» **WHAT YOU ARE ASKED TO DO**
Check each line of the material for "header" and report how many lines have it, with nothing added.

[EXTRACTED DATA Boundary: Start]

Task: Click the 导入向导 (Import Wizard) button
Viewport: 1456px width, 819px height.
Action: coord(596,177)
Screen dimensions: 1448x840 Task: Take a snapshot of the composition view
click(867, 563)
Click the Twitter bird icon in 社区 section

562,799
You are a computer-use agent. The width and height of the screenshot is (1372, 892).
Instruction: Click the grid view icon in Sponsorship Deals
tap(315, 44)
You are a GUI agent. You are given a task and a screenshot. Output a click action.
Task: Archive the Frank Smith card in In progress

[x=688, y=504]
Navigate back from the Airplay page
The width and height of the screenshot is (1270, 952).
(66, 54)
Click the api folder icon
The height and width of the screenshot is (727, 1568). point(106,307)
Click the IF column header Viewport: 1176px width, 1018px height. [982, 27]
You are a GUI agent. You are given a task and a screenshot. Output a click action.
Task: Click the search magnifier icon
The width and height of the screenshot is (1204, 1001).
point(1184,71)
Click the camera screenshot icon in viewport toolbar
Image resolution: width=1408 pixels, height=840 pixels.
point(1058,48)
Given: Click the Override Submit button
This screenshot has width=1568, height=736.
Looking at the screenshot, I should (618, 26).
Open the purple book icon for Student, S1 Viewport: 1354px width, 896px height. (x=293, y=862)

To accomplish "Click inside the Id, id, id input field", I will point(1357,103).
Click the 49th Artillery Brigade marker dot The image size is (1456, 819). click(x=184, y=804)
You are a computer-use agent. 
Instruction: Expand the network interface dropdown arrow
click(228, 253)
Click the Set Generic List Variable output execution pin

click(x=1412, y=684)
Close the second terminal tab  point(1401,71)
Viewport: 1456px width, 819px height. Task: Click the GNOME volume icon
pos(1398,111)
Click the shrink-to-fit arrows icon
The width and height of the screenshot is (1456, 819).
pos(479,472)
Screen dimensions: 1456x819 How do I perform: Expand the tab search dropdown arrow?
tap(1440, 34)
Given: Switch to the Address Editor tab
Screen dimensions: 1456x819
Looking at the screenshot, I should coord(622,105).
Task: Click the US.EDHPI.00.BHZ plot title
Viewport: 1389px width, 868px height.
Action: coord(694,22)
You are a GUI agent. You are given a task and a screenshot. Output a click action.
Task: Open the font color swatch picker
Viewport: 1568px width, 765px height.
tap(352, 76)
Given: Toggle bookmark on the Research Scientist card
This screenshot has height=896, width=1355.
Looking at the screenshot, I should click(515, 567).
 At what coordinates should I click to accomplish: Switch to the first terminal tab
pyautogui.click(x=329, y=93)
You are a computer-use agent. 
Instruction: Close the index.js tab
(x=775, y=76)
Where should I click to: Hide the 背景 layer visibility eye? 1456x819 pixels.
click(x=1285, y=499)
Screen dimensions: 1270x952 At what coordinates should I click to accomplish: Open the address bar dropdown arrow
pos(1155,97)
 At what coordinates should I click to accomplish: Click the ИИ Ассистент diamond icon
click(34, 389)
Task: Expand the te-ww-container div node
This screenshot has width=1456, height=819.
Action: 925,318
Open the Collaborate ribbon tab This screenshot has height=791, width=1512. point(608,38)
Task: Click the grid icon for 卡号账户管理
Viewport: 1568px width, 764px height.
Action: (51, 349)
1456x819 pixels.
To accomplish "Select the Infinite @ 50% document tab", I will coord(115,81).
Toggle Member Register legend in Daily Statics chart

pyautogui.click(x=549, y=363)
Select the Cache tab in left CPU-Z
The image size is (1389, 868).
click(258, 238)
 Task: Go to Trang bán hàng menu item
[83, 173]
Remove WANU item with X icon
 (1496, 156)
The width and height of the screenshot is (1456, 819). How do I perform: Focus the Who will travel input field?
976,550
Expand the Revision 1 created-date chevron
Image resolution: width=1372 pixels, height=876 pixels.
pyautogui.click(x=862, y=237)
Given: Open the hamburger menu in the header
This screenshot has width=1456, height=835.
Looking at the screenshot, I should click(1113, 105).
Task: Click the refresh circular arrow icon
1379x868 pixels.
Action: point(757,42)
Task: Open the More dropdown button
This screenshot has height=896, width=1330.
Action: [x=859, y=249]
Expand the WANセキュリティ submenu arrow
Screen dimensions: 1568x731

[EXTRACTED DATA Boundary: End]

» **RESPONSE**
2